I like to define solitude as a strategic retreat to get alone with God and our thoughts. Many of the heroes of the faith spent much time alone, and they reaped great spiritual benefits during these times. David wrote the Psalms while he tended sheep and hid out in the wilderness. Elijah and many of the prophets spent time alone in the wilderness where they received words from the Lord. John was exiled – an attempt by the enemy to manufacture isolation – and he received an open vision of great terror and beauty. Then we can look at Jesus. The launching point and ending point of his ministry was spent praying alone in the desert and alone in the garden.
However, we as humans were – and still are – designed to go through life together, sharpening each other like iron and building each other up. If we are a body, we need the other parts to survive. We can’t stay in solitude for too long. This is unhealthy and where solitude turns into isolation, which I like to define as removing yourself from others for self-serving reasons.
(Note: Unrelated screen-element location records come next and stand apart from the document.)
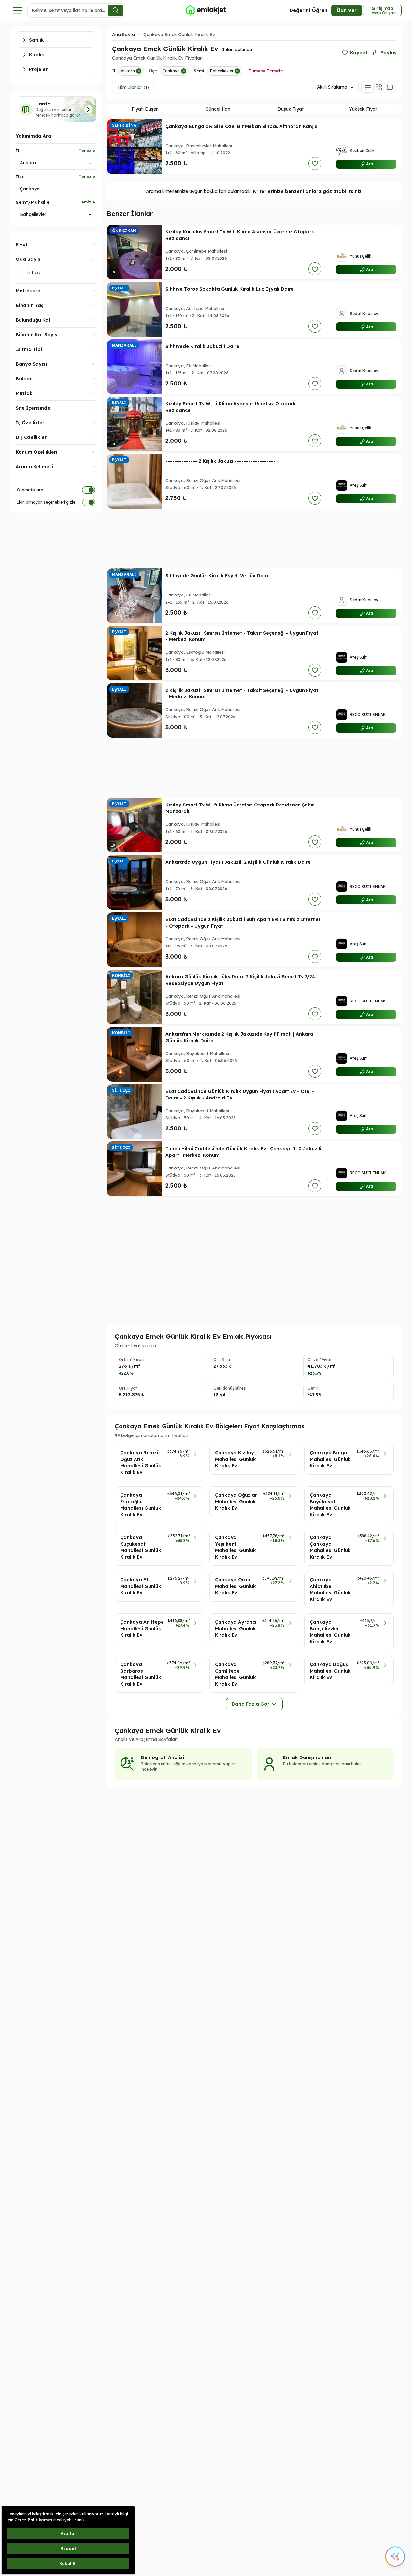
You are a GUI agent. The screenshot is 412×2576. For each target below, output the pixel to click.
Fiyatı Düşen (145, 109)
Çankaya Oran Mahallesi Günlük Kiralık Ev (235, 1586)
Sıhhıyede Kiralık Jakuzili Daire (202, 346)
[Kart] (378, 87)
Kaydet (358, 53)
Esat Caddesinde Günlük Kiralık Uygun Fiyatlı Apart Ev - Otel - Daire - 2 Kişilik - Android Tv (239, 1094)
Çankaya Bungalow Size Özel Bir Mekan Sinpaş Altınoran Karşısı (242, 126)
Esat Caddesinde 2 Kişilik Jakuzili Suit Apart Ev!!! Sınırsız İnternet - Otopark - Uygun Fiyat (242, 923)
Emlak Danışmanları (307, 1757)
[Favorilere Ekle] (314, 163)
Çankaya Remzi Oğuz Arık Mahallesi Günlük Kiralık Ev (140, 1462)
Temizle (87, 150)
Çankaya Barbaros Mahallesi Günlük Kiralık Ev (140, 1674)
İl (17, 151)
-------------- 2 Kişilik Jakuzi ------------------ (220, 461)
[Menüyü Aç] (17, 10)
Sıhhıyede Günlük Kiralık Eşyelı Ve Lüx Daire (217, 576)
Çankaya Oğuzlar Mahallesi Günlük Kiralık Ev (236, 1501)
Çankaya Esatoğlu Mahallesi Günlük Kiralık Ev (140, 1505)
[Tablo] (389, 87)
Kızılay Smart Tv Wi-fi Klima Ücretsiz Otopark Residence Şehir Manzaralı (239, 808)
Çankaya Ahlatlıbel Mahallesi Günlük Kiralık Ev (330, 1589)
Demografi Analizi (162, 1757)
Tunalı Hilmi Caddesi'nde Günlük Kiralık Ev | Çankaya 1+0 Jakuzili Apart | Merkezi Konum (243, 1152)
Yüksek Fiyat (363, 109)
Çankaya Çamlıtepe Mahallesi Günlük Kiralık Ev (235, 1674)
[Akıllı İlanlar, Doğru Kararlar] (205, 10)
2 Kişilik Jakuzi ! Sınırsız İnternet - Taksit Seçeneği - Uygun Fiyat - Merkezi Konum (241, 636)
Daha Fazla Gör (250, 1704)
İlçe (20, 177)
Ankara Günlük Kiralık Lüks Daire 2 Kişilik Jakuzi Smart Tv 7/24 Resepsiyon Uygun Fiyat (240, 980)
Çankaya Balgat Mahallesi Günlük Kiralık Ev (330, 1459)
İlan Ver (346, 10)
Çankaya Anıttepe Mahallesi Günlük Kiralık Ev (142, 1628)
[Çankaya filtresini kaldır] (183, 71)
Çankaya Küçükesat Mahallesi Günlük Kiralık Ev (140, 1547)
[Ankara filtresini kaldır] (138, 71)
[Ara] (115, 10)
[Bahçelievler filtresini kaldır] (237, 71)
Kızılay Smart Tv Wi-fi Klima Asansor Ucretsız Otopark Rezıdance (230, 407)
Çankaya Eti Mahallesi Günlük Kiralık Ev (140, 1586)
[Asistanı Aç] (395, 2556)
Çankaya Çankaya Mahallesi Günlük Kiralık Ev (330, 1547)
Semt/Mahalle (33, 202)
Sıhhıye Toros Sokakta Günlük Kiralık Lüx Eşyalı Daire (229, 289)
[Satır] (367, 87)
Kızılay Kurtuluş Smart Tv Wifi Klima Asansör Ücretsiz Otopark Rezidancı (239, 235)
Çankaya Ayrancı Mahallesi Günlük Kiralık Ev (235, 1628)
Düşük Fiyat (290, 109)
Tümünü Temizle (266, 70)
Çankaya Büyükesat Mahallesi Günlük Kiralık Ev (330, 1505)
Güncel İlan (217, 109)
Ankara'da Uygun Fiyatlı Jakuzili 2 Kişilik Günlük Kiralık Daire (238, 862)
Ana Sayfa (123, 34)
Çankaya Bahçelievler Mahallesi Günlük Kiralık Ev (330, 1632)
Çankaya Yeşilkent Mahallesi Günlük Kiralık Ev (235, 1547)
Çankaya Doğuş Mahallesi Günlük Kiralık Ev (330, 1670)
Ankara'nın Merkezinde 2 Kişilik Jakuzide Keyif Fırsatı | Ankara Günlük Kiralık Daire (239, 1037)
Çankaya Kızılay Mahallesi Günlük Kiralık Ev (235, 1459)
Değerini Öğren (308, 10)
Most people understand that isolation is not okay, but many people confuse it with solitude. Therefore, we’ve become scared of being alone at all. We think that we always need to be close to other people in proximity to others of our kind. This isn’t true. As is the case with everything in life, we need to balance our times of fellowship and our times of solitude; and we can only achieve that proper balance with the help of Holy Spirit. In times of fellowship and times of solitude, we need to be in constant communion with God.
I’ve gone through times where I’ve felt isolated from even the presence of God; but in hindsight, God was obviously by my side the whole time. I’ve also gone through times where I’ve been solitary, and God has revealed deep parts of himself to me. So, my challenge to you is to spend some time alone this week. You don’t need to be afraid of solitude because we are never really alone.